Published by Oak Tree Press on April 21, 2015
Genres: Fiction, Horror, Mystery
Format: ARC, Paperback
Source: Review Copy
Eighty years ago, a wealthy Midwest family returned home from a magic show, after which neither they, nor the magician, Malvern Kamrar, were ever heard from again. When several bystanders died in their mansion, the house was sealed. After nearly a century of rumors and haunted stories, for a live TV event the mansion will be opened, allowing five contestants to spend one night and win their share of a million dollars.
The contestants: a psychic, a high-tech ghost hunter, a Hollywood scream queen, a local woman, and a skeptic, fuel excitement as each tries to solve the mystery. Upon entering, the journal of the family patriarch, Vinton Drake, is discovered, illuminating the mystery, rooted all the way back to Vinton’s service as a medic in WWI, when he first met the magician.

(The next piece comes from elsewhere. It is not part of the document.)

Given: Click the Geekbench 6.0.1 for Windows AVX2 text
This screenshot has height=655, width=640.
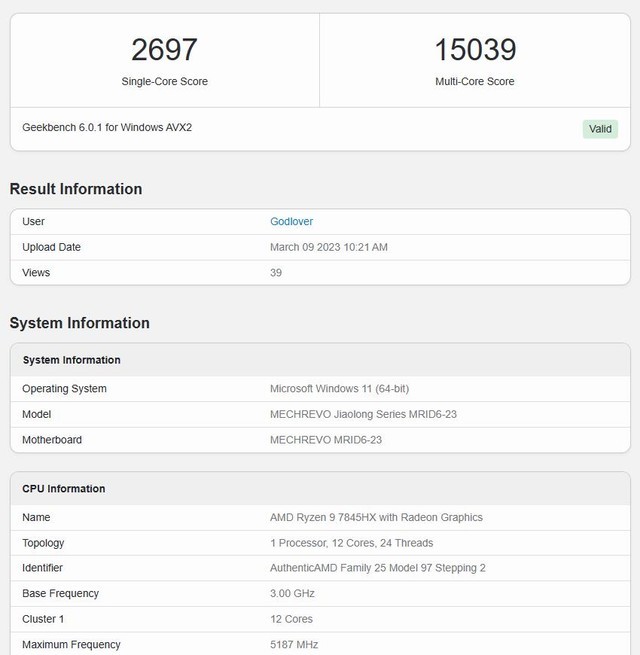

Departing from the familiar haunted house tale, this story explores the very nature of belief in the supernatural, with consequences more frightening than any ghost story. Intensity sours when the contestants discover their lives, and thousands more, are in genuine peril. Is the mansion haunted? What fate befell Malvern and the Drake family? And will the contestants uncover the truth in time to save themselves?
When I first approached Channing Whitaker‘s Until the Sun Rises, I was expecting something a bit like House on Haunted Hill. A group of strangers can win a boatload of cash if they make it through one night in a small town’s mystery house, deemed haunted due to its shady history. But what I got was a satisfyingly creepy story that dealt with much more than a simple Casper.
The shift between the two narrators Whitaker presents in the novel, Harlan Holt in the present and Vinton Drake in the past, provide a wonderful contrast to the story that helps break up the pace of the novel while never allowing it to get stale. Mix in the rest of the characters in Until the Sun Rises, and what you have is a well thought out look at the different types of people one might expect to find in this particular situation. Ax, in all of his reckless abandon to prove that spirits and the paranormal are real, remains one of my favorite parts of the novel. And no character is truly what you expect them to be, especially when the lines of good and evil become blurred.
One truly interesting aspect of Until the Sun Rises was the small sections revolving around the television broadcast portion of the story. It made me think about how our society today views entertainment in such a strange and unusual way, and how involved we can sometimes become when such activities are being followed. Each time a break in the main storyline occurred, and I was brought back inside the world of the live broadcast, I was reminded that these characters weren’t just exploring a potentially dangerous area for fun, but rather because everyone involved stood a chance at earning some serious money that night, despite what the outcome could be.
Whitaker’s Until the Sun Rises is unexpected, well-paced, and interesting enough that picking up a copy is worth your time.